TaraMaiden Posted December 28, 2012 Posted December 28, 2012 Thanks Tara Maiden. I just think the new guy is everything I am not. I guess I should be happy for her. She has got what she wanted. And you have a lot that he hasn't. You don't need to be happy for her if you don't want to - where is it written you should be? And she may have got what she wanted - but will she be deliriously happy ever after? I doubt it. Every situation has its ups and downs. They may be together, but sooner or later, he will irritate her, and she will irritate him, they'll row and things will be hum-drum normal... nothing special, nothing great - just another relationship. All relationships fluctuate, and find their level. Theirs will. You have to look and forge ahead to a relationship of your own, where you can be 'normal'. Quit looking back at what might have been. Understand that it is what it is. And make a better 'will be' by making yourself a better 'will be' guy. Quit with the 'why me?' Start of with the "To hell with it - why NOT me?"

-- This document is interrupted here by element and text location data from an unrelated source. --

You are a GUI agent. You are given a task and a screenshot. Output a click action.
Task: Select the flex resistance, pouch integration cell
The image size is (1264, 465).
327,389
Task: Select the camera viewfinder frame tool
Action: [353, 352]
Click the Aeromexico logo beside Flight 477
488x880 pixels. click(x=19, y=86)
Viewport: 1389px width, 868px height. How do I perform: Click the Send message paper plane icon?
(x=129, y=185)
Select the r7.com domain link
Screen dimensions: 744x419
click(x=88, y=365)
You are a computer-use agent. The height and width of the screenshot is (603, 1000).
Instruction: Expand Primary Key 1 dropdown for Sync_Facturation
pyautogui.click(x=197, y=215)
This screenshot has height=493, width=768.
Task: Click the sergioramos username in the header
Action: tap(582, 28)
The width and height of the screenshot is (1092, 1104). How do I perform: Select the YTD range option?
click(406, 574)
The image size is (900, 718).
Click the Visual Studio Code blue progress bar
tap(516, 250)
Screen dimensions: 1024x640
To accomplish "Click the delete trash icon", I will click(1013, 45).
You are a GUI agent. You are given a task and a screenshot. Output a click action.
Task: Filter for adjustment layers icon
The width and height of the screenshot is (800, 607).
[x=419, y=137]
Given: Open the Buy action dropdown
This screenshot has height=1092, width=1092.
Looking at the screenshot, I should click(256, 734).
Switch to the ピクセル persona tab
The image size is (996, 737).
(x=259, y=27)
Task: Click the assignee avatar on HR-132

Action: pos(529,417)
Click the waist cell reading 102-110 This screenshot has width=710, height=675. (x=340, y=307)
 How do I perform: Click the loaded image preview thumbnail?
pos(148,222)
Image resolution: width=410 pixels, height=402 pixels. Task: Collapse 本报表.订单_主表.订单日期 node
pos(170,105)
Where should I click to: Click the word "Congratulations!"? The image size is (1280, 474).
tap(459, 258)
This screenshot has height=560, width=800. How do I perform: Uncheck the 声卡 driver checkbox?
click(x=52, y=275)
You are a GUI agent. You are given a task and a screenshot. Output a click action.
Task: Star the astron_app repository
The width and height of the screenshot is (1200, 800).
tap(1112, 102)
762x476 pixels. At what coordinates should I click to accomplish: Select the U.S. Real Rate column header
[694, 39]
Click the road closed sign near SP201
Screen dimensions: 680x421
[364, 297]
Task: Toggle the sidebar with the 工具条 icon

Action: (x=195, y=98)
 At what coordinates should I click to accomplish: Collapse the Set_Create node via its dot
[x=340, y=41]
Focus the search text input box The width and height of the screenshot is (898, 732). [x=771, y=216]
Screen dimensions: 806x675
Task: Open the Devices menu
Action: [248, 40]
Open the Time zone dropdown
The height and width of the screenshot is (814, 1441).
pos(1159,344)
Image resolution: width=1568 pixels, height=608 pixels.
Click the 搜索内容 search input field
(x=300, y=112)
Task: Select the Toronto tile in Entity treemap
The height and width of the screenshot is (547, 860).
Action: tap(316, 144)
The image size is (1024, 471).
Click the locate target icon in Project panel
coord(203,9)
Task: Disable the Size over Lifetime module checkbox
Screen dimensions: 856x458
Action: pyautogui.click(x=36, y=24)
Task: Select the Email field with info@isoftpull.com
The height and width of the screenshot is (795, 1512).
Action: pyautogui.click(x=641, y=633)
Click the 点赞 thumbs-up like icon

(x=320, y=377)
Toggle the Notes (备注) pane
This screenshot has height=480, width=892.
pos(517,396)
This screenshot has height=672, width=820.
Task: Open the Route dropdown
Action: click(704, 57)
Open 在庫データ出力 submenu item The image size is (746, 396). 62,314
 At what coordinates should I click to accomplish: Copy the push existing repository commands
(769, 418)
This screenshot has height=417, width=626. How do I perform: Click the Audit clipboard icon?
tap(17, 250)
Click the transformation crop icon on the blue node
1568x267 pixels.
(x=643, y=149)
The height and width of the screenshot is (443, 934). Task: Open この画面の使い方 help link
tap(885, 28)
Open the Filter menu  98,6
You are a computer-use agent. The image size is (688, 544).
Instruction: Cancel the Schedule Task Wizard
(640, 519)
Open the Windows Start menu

Author Zammo25 Posted December 28, 2012 Author Posted December 28, 2012 Thank you Tara. I have a lot of very good qualities and have achieved a lot in my life but at an all time low ebb so doubting myself. You are the best.
TaraMaiden Posted December 28, 2012 Posted December 28, 2012 See, I'm not a heartless bitch, and I do have sympathy. But I have a tendency to tell it like it is and cut the crap. Sometimes, plain black and white works better than flowery sentiments and pats on the back. Virtual hugs are all very well, but do little to alleviate the issue and what ails you. You have to understand one thing: You were born. Whether by accident or design, your mom carried you and had you, nurtured you and looked after you. So it stands to reason that many people consider you to be a person of considerable worth. You should think on that, because they have a point. And if they have a point - is it fair that you keep whanging yourself over the head with a self-wielded iron skillet?? Quit! Be good to yourself - they don't like seeing you like this!
Author Zammo25 Posted December 28, 2012 Author Posted December 28, 2012 See, I'm not a heartless bitch, and I do have sympathy. But I have a tendency to tell it like it is and cut the crap. Sometimes, plain black and white works better than flowery sentiments and pats on the back. Virtual hugs are all very well, but do little to alleviate the issue and what ails you. You have to understand one thing: You were born. Whether by accident or design, your mom carried you and had you, nurtured you and looked after you. So it stands to reason that many people consider you to be a person of considerable worth. You should think on that, because they have a point. And if they have a point - is it fair that you keep whanging yourself over the head with a self-wielded iron skillet?? Quit! Be good to yourself - they don't like seeing you like this! You are right. Thanks so much.
Author Zammo25 Posted December 28, 2012 Author Posted December 28, 2012 One day " Mr Wonderful's " halo will crack but by then I will hopefully be long past caring and will not even know. I do know I laid my heart on the line, several times, got it wrong sometimes but she would never have doubted my love and desire for her and to keep trying and she walked away without any semblance of a fight, so there it is.